Messina Denaro, medici e complicità: l'indagine si allarga
L’indagine sulla rete di complicità che ha garantito cure e assistenza sanitaria al boss Matteo Messina Denaro durante la sua trentennale latitanza si allarga. Oltre al primario di oculistica Antonino Pioppo, finito sotto inchiesta con l’accusa di favoreggiamento personale aggravato, spuntano nuovi nomi di medici che avrebbero avuto a che fare con il capomafia di Castelvetrano.
I medici coinvolti finora
Francesco Bavetta – gastroenterologo ed endoscopista
Il dottor Bavetta, specialista di Marsala, è accusato di favoreggiamento. Il 5 novembre 2020 è lui a diagnosticare a Messina Denaro, sotto l’alias Andrea Bonafede, il tumore al colon attraverso una colonscopia. Secondo quanto ricostruito, il boss si presentò grazie a Giovanni Luppino, l'imprenditore arrestato insieme a Messina Denaro il giorno della cattura, il 16 gennaio 2023.
Nel covo del capomafia, i carabinieri del Ros hanno trovato i referti compilati da Bavetta e intestati proprio ad Andrea Bonafede. Interrogato dai magistrati, il gastroenterologo ha ammesso di aver effettuato l’esame, dichiarando però di aver scoperto la vera identità del paziente solo dopo l’arresto.
Giacomo Urso – chirurgo
A soli quattro giorni dalla diagnosi di Bavetta, il chirurgo dell’ospedale di Mazara del Vallo, Giacomo Urso, eseguì l’intervento chirurgico per rimuovere il tumore al colon di Messina Denaro. Anche Urso è indagato per favoreggiamento. Durante l’interrogatorio, ha negato categoricamente di essere stato a conoscenza della vera identità del paziente, sostenendo che l’uomo si era presentato con documenti falsi a nome di Andrea Bonafede.

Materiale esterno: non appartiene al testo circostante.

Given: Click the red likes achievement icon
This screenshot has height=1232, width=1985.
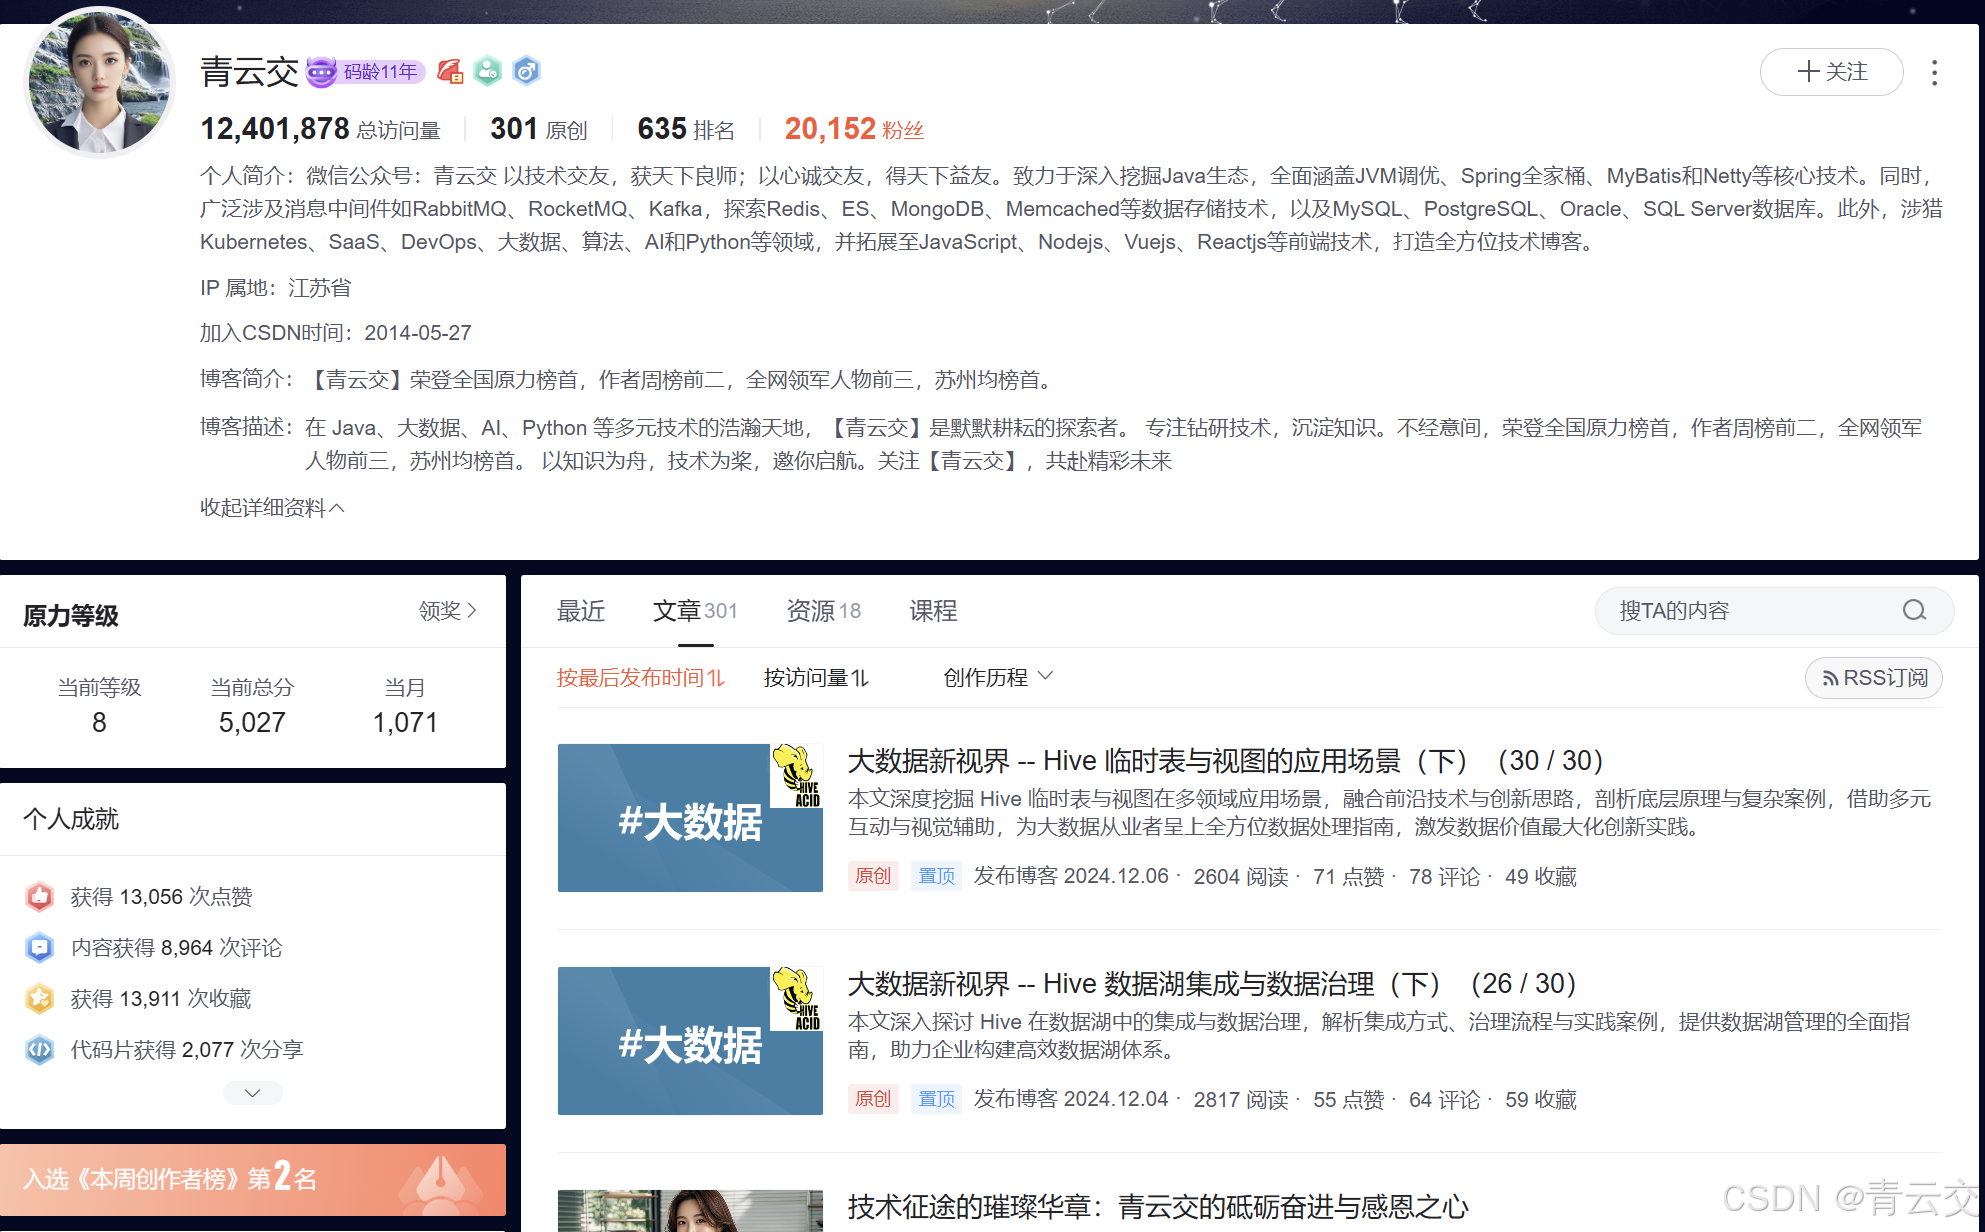Looking at the screenshot, I should (39, 897).
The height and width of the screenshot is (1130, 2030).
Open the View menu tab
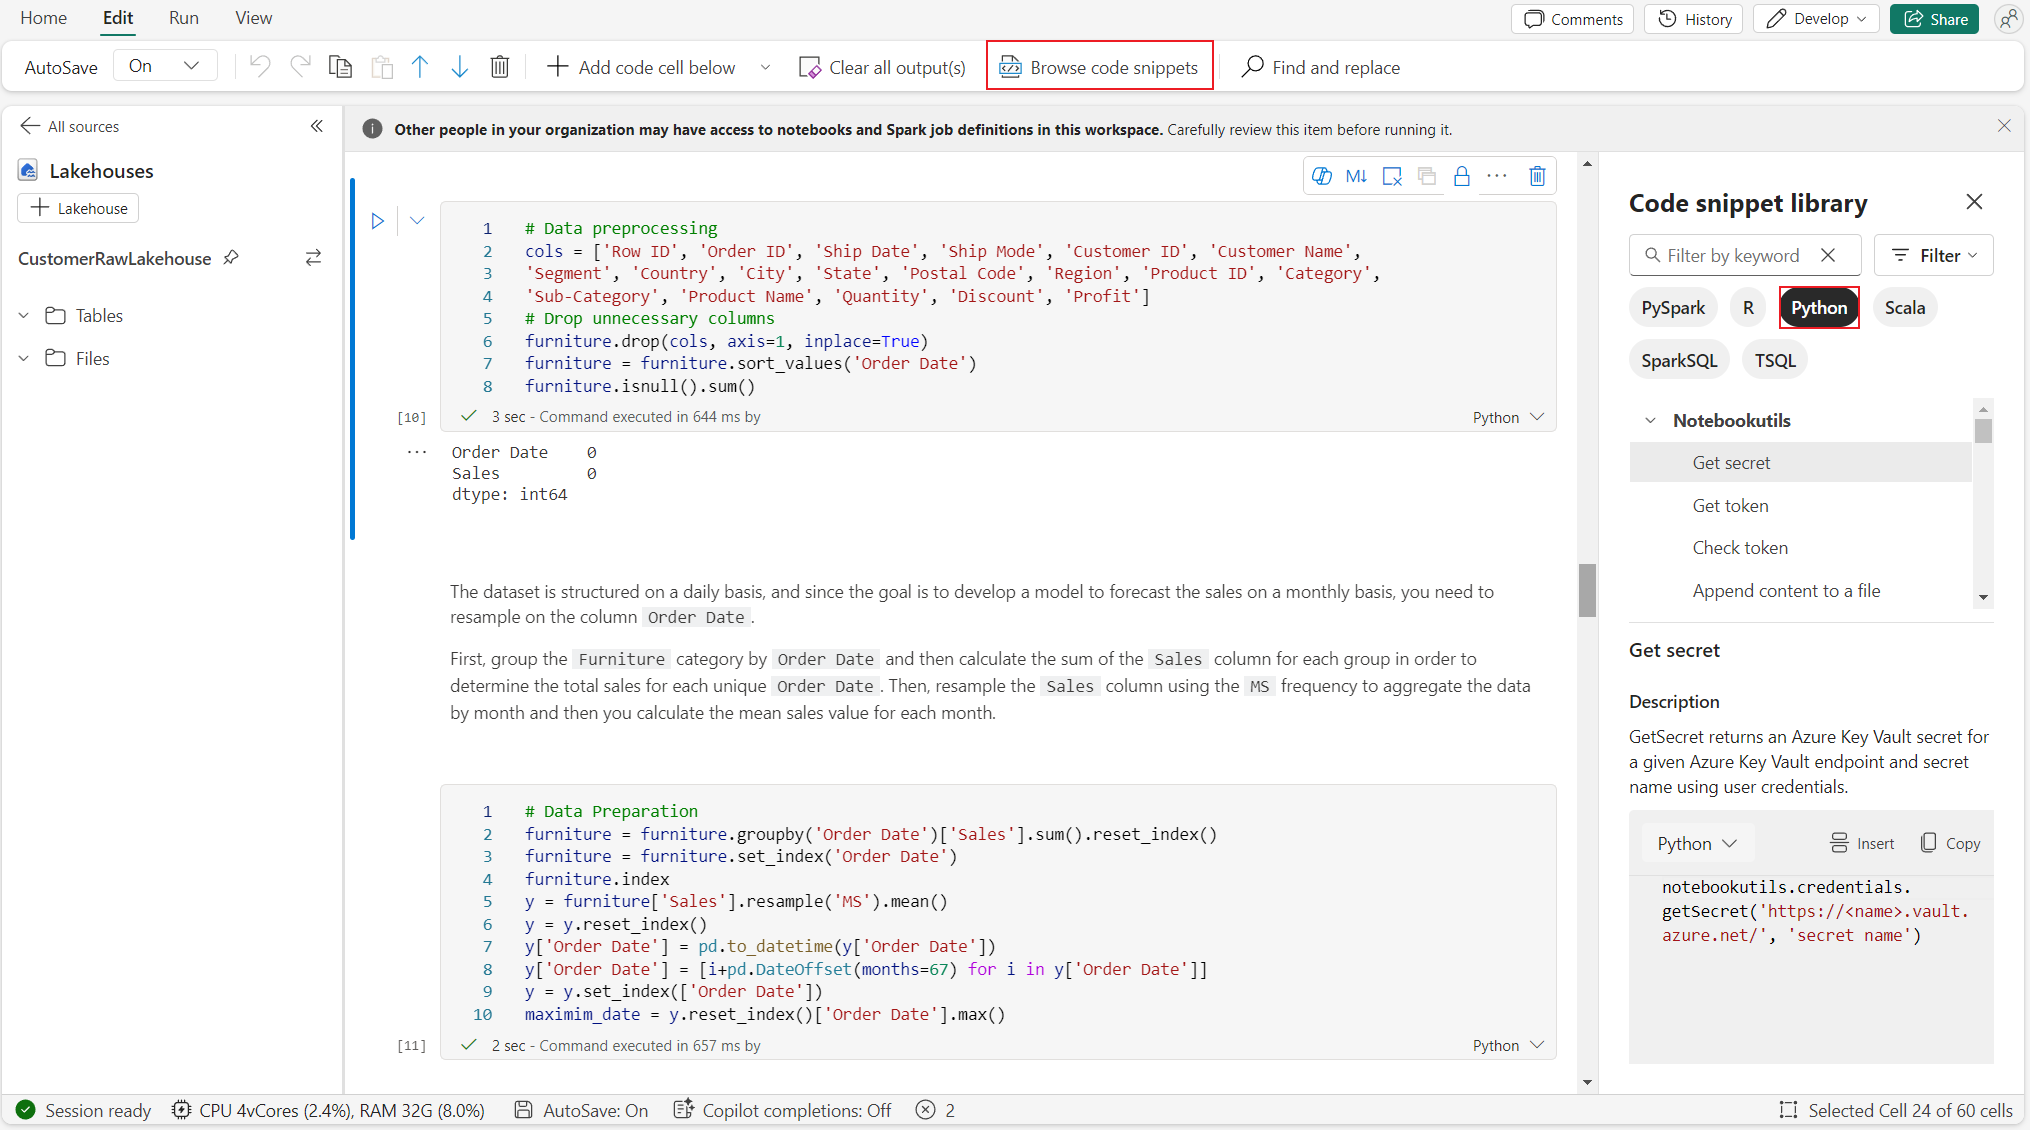(253, 18)
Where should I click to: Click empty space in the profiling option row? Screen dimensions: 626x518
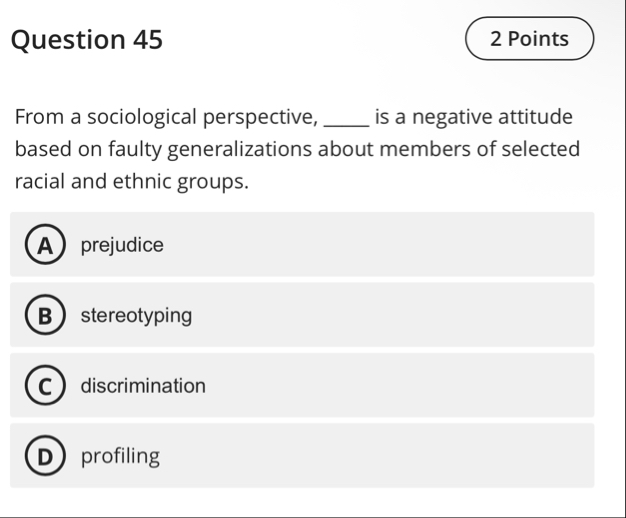(400, 457)
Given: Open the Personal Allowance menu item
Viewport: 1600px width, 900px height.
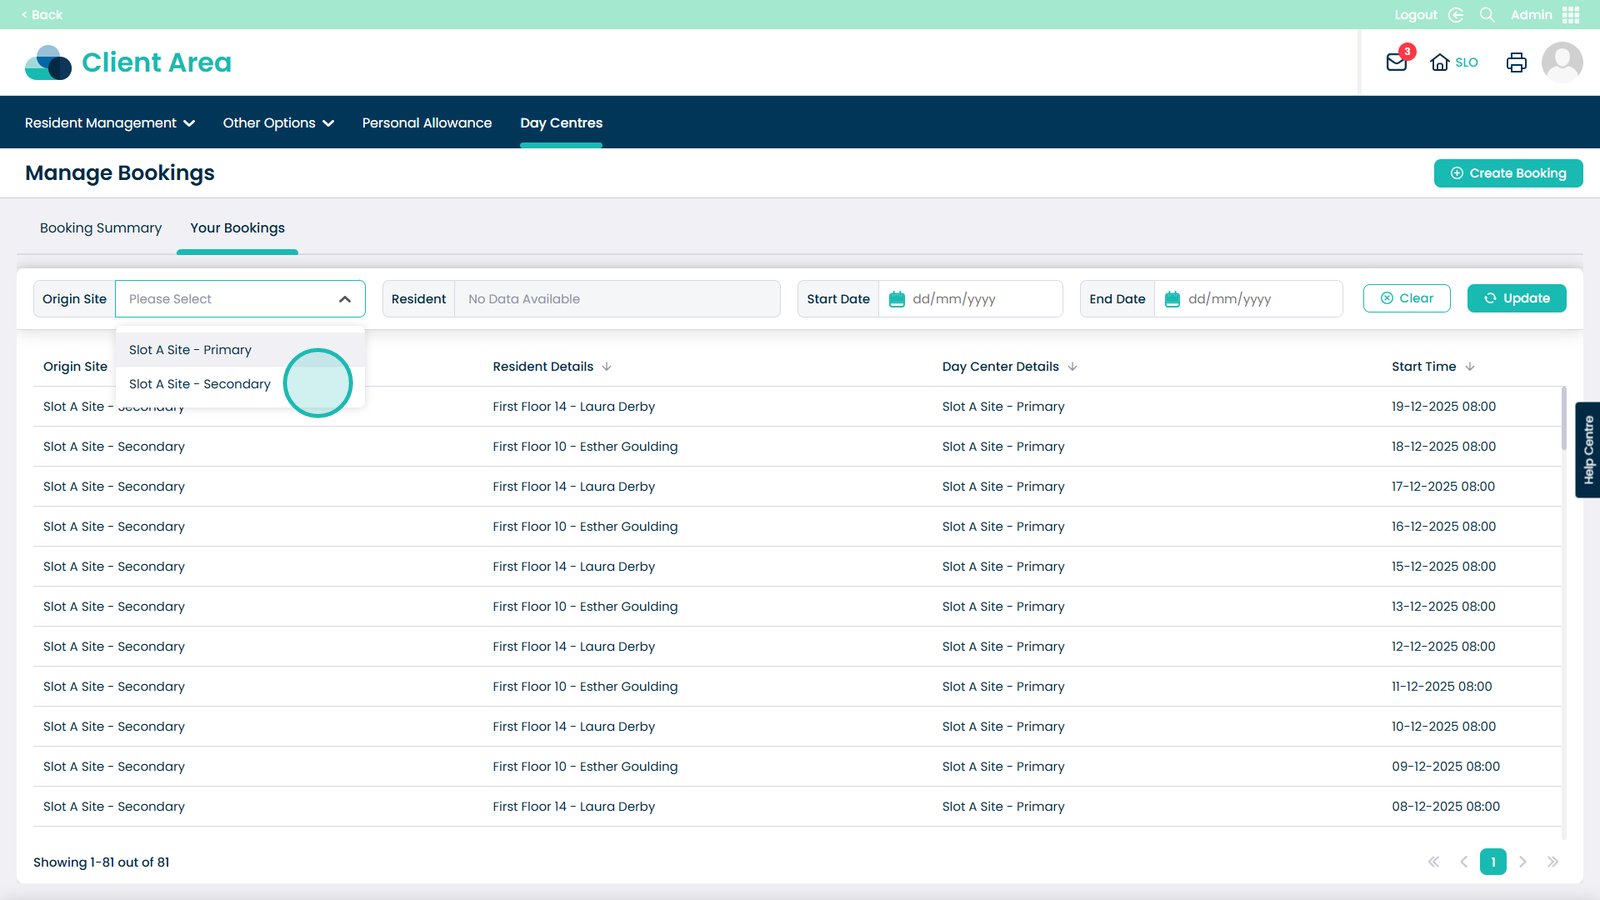Looking at the screenshot, I should [x=427, y=123].
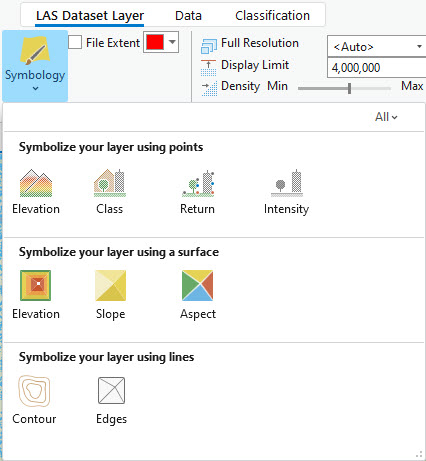Viewport: 426px width, 461px height.
Task: Apply Return point symbology
Action: 198,183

Cosimo Leone – tecnico radiologo
Tra i primi arrestati nell’ambito delle indagini, Cosimo Leone, tecnico radiologo dell’ospedale di Mazara del Vallo, è accusato di aver assistito Messina Denaro dopo la diagnosi del tumore. La sua figura emerse già nei primi mesi dell’indagine, quando i magistrati denunciarono un’omertà diffusa nell’ambiente sanitario che aveva impedito di acquisire spontanee informazioni anche apparentemente insignificanti.
Alfonso Tumbarello – medico curante
Figura centrale nella rete di assistenza al boss è quella di Alfonso Tumbarello, medico di base che seguiva Messina Denaro nel periodo della malattia. Tumbarello è accusato di aver coperto il capomafia prescrivendo ricette mediche e analisi intestate ad Andrea Bonafede, l’alias più noto utilizzato dal boss durante la latitanza.
Il quadro preoccupante delineato dai magistrati
La Procura di Palermo ha parlato di un “quadro di connivenze” che ha visto coinvolti medici e operatori sanitari, sia dentro che fuori dalle strutture pubbliche, permettendo al capomafia di accedere a cure mediche di alto livello.
Hanno scritto i pm: “Il quadro di connivenze in favore di Matteo Messina Denaro fuori e dentro le strutture sanitarie sta assumendo dimensioni allarmanti e imporrà ulteriori approfondimenti che saranno svolti in un contesto che fino a ora non ha mostrato alcuno spirito collaborativo”.
La difficoltà delle indagini risiede infatti nell’omertà che ha avvolto la vicenda: nessun medico o operatore sanitario si è presentato spontaneamente per riferire dei propri contatti con il boss, contribuendo a mantenere un muro di silenzio durato anni.